• Germany/Belgium/France

  • Discussion about railroad topics everywhere outside of North America.
Discussion about railroad topics everywhere outside of North America.

Moderators: Komachi, David Benton

  by gibg
 
I had occasion very recently to ride from the Frankfurt Flughafen (Airport) station to Paris, via Cologne. I rode the Deutsch Bahn ICE train from Frankfurt to Cologne and had hoped to ride the new high-speed (300 km/hr) line (55 minutes), but the line was closed that day and the ICE traveled the old route, up the Rhine, via Coblenz and Bonn. It's an incredibly beautiful ride, with everything from castles to fascintaing river traffic -- but the elapsed time was 2 hours, 25 minutes instead. The restaurant car was not open as it was mid-morning. The ICE train is extremely comfortable and seems to be mostly patronized by businessmenen, each with a laptop. Speeds were probably close to 160 km/hr. I was in first class in the last car, which meant I had a wonderfully unobstructed view from the rear. (The engineer sits behind a glass partition in both directions, allowing passengers to literally "look over his shoulder.")

Having missed my Thalys connection at Cologne, I went into the Deutsch Bahn travel office where an extremely pleasant agent moved me to the next Thalys (they operate every 2 hours). It wasn't long before I was on the platform (the Cologne station has stairs up to each platform, but also next to the stairs is a moving belt on which to place your luggage!). I was in first class on the Thalys, which provides not one but two (!) meals at the seat between Colgne and Paris (a 4-hour trip). The first - a salad, dessert and beverage - is served between Cologne and Brussels; and the second - a sandwich, dessert and beverage - is served between Brussels and Paris. The Thalys make stops at Aachen, Germany, and Liege, Belgium, before Brussels.
At Brussels, it is combined with the Thalys from Amsterdam. The "joining" is remarkable in that the Amsterdam section is already in Brussels; and the Cologne section just pulls up behind it, and voila! they are one train. The operation takes about 3 minutes. Each train is identical, with power on each end of each train -- so there is no passage from the Amsterdam section to the German section.
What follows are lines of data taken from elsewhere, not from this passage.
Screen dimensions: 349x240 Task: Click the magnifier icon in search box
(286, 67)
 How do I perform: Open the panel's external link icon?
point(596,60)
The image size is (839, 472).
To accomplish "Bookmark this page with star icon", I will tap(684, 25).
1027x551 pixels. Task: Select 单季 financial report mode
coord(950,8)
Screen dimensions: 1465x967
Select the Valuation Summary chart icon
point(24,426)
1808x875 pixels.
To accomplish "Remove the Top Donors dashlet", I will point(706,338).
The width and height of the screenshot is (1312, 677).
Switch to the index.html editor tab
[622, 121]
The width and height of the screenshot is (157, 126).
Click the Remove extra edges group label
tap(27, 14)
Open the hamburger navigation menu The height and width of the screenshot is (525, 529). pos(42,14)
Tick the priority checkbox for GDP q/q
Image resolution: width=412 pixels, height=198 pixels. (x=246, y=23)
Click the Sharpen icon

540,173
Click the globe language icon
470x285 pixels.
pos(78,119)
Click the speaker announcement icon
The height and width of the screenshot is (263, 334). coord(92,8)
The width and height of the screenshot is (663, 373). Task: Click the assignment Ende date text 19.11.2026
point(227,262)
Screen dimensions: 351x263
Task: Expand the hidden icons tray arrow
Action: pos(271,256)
Then it's off for Paris on the high-speed tracks which join the TGV/Eurostar tracks just south of Lille. It's 85 minutes from Brussels to Paris. I was on the right side, which meant that I saw every passing train because of the left-hand operation -- and there were many! There seemed to be a fast-moving TGV or Eurostar every few minutes. There are no curves or crossovers on this line, and when lines converge, they do so with an extremely gradual curve and an overpass.

All in all, a wonderful ride, and we pulled into Paris' Gare du Nord right on the dot!